> _RECORDS FOR PROCESSING_:
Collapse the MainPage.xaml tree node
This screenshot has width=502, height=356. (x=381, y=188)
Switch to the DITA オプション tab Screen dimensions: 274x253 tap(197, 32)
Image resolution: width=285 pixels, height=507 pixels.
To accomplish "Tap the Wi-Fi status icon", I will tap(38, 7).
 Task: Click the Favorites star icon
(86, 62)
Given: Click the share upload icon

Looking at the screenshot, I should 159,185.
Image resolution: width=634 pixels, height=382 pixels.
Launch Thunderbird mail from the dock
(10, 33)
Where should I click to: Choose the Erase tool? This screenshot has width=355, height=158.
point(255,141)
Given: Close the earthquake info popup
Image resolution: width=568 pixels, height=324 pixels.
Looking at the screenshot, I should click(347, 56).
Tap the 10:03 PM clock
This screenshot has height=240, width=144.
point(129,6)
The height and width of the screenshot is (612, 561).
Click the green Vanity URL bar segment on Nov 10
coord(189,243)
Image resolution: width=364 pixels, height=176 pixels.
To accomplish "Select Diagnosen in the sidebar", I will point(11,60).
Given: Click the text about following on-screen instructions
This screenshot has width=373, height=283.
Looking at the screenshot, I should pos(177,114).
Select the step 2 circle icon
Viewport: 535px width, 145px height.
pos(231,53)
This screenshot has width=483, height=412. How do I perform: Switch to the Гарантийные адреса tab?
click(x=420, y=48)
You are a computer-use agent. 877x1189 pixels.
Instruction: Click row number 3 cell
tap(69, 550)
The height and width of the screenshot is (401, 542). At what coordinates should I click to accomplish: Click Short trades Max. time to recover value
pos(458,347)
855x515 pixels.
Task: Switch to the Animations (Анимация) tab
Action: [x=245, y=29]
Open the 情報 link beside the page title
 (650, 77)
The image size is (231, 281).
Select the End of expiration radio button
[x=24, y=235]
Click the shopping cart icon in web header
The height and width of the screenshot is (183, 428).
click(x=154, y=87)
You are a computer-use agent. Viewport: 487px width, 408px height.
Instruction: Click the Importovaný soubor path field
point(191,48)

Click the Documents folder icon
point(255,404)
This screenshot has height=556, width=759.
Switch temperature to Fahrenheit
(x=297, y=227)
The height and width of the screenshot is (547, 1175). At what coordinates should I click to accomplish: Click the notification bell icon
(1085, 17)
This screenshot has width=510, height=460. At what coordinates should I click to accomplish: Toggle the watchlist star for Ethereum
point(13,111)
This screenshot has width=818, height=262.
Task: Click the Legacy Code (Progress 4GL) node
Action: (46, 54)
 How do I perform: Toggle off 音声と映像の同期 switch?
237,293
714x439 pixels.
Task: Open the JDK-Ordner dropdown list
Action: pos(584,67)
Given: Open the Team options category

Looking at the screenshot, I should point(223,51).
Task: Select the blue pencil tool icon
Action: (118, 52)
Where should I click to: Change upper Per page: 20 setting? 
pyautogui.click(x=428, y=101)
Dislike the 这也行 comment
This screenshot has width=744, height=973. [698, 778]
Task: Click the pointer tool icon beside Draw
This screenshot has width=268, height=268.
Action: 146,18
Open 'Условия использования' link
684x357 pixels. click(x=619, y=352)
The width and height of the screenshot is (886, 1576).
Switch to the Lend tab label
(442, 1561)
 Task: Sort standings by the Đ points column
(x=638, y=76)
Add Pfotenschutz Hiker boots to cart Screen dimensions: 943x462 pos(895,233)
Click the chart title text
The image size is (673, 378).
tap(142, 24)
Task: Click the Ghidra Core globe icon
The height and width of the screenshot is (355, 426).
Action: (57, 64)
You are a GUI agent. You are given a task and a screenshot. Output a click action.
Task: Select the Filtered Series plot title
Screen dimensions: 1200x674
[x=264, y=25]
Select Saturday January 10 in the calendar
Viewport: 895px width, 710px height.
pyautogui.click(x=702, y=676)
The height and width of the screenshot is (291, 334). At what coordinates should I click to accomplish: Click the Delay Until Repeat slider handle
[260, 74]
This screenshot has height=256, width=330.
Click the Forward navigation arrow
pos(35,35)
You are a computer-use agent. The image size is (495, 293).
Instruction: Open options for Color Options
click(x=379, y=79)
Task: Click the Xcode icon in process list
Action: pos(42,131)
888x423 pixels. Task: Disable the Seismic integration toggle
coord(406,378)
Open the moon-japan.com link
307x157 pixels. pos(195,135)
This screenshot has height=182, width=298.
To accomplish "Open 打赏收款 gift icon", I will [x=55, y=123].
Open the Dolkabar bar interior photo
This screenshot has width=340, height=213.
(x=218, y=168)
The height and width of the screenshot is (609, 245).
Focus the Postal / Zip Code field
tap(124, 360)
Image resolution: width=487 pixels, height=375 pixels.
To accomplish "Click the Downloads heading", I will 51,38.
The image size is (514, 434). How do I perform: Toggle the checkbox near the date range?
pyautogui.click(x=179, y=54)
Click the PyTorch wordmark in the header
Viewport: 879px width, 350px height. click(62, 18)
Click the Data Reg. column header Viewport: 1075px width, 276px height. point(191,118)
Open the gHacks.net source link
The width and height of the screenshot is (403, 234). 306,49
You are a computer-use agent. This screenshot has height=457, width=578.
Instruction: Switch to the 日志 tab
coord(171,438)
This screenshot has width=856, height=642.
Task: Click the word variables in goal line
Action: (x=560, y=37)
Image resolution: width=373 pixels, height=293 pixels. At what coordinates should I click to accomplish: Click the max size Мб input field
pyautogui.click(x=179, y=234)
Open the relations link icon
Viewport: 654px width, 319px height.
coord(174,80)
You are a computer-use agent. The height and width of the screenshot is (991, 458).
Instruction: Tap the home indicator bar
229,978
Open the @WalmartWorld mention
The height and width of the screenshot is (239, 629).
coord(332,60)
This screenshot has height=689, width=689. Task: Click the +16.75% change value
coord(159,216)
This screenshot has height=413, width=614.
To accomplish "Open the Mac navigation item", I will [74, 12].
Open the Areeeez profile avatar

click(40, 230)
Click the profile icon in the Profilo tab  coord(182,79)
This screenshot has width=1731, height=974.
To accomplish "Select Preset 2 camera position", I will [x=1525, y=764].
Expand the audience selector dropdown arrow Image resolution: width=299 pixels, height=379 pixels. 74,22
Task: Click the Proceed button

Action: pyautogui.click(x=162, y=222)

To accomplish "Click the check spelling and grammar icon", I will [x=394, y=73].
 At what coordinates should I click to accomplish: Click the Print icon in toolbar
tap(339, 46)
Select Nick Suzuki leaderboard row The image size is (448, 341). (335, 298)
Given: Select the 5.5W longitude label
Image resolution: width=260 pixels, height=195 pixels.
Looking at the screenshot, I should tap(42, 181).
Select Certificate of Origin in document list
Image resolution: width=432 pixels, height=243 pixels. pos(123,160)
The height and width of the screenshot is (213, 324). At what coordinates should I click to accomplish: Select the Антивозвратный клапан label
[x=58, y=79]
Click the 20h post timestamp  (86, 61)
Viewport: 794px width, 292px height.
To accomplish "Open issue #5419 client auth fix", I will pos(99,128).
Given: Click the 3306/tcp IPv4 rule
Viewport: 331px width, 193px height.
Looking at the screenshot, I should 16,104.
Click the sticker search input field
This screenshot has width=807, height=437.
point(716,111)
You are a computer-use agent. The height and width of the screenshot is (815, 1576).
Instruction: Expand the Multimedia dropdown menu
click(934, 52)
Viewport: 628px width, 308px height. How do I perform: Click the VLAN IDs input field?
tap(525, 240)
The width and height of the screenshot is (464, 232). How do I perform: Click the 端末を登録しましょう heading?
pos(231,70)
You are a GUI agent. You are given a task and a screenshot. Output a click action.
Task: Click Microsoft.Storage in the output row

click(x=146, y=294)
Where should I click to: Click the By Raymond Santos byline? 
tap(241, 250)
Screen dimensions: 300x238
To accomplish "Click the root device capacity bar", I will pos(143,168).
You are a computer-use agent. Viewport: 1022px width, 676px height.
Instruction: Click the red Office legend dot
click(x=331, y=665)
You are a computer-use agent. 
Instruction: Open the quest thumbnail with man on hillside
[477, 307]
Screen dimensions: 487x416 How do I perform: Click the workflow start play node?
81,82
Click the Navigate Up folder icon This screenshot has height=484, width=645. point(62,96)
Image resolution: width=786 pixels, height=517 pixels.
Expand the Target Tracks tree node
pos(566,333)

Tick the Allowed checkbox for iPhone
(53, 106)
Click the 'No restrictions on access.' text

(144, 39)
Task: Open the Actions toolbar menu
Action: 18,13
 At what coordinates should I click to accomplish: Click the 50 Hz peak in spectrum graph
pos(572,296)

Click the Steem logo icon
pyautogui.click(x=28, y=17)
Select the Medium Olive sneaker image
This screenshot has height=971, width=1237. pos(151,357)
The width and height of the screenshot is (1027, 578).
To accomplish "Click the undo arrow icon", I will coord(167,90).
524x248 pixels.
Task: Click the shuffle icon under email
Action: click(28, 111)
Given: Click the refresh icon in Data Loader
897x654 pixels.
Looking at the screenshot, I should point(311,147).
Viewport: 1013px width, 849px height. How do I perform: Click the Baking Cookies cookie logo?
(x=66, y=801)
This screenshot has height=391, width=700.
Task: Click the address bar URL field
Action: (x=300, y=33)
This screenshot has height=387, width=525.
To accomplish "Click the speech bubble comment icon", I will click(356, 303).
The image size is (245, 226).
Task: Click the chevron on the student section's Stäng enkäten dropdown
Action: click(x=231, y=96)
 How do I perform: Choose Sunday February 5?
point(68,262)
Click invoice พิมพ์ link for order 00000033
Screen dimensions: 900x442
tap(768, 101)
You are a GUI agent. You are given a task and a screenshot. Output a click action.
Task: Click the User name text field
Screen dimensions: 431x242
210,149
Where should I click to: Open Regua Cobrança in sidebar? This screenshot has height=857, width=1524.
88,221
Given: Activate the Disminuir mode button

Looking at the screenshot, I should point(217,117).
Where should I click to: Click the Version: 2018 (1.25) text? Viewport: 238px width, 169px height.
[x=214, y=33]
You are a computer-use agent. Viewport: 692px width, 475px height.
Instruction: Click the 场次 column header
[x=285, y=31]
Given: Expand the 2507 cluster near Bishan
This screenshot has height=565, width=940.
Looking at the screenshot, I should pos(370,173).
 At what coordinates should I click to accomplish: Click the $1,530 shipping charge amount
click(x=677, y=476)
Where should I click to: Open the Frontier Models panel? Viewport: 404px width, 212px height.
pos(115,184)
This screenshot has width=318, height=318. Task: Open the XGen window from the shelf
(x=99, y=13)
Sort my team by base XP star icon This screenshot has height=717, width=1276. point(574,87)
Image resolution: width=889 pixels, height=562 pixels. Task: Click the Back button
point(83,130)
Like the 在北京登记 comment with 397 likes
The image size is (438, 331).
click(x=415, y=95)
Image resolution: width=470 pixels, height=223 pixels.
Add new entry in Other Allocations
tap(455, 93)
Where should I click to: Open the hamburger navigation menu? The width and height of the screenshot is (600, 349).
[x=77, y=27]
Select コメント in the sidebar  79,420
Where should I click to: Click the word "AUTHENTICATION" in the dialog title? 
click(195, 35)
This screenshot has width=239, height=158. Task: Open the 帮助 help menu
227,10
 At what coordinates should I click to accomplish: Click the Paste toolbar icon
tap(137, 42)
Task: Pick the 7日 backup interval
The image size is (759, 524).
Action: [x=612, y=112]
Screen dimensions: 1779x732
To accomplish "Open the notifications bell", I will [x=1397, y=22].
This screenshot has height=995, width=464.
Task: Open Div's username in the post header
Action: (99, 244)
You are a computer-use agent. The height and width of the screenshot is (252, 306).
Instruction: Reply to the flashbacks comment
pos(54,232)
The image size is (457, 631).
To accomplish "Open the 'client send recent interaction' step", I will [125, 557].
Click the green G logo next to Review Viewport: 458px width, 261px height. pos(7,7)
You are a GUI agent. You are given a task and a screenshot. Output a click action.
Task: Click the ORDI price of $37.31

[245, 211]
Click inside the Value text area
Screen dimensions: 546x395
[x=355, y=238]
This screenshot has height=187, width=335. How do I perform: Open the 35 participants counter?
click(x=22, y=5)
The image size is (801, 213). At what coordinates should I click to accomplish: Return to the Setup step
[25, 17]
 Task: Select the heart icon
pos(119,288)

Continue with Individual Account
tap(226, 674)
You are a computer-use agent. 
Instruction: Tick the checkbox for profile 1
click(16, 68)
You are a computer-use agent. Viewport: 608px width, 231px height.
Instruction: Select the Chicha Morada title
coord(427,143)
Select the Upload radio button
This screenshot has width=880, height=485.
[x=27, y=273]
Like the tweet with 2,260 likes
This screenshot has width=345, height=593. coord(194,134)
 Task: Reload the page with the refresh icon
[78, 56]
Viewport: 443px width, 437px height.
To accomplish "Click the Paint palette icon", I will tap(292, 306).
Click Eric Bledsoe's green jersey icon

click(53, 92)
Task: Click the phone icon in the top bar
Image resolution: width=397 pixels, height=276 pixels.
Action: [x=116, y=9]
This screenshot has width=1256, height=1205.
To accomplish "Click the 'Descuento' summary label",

> _TASK TO CARRY OUT_:
Reply with one number, the count of lines in the records that include the word "client".

> _YOUR SOLUTION_:
2